BP brand faces further damage as oil crisis deepens

BP’s woes in the Gulf of Mexico seem to be deepening after the US Geological Survey said the oil spill crisis could double the number of estimates previously thought.

The survey predicts that at least 40,000 barrels (1.7 million gallons) of oil a day may have been gushing out from a blown-out Gulf of Mexico well, before the oil giant successfully placed a cap on the well on 3 June.

BP’s chairman Carl-Henric Svanberg has been asked to meet the US president Barack Obama next week and UK Prime Minister David Cameron will also meet Obama in a bid to ease tensions arising from the crisis.

Oil has been leaking into the Gulf since the Deepwater Horizon rig exploded on 20 April and sank off the coast of the US state of Louisiana, killing 11 workers. The firm’s share price has collapsed more than 40% since the Deepwater Horizon rig sank on 22 April. The company is responsible for almost one in every seven pounds of dividends paid to British pension pots.

BP is under pressure to convince US politicians that it will have enough cash to pay for the clean-up operation and compensation for those affected after the US government said it “not pay a dime” for cleaning up and that BP would be held responsible for all damages.

The US Speaker of the House of Representatives, Nancy Pelosi, has accused BP of a “lack of integrity” over its approach to the spill. An ad campaign for BP apologising for the oil spill polluting the Gulf of Mexico was also slammed by President Obama.

The oil giant has admitted the spillage crisis is costing it millions and says the project will cost about $360m (£244m). According to Louisiana Governor Bobby Jindal, the White House had ordered BP to pay for the construction of sand barriers.

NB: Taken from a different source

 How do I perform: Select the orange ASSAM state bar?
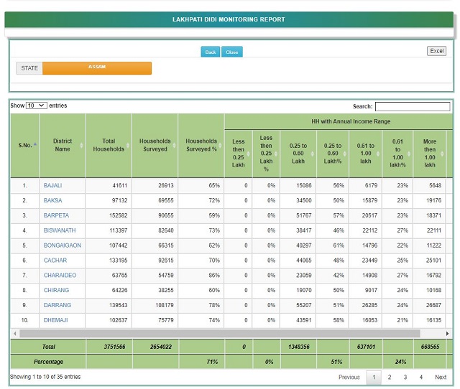click(x=97, y=68)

BP estimates that the disaster has so far cost the company approximately $990m (£674m) in clean-up costs, but has refused to speculate on future expenses. This is a massive increase from May when the cost was $350m (£235m).

Greenpeace recently unveiled a press advertisement accusing BP CEO Tony Hayward of cutting investment in clean energy in favour of dirty sources of oil.

However, BP’s brand reputation crisis following the oil spill in the Gulf of Mexico has left rival petroleum companies relatively unscathed, according to YouGov BrandIndex data published last month.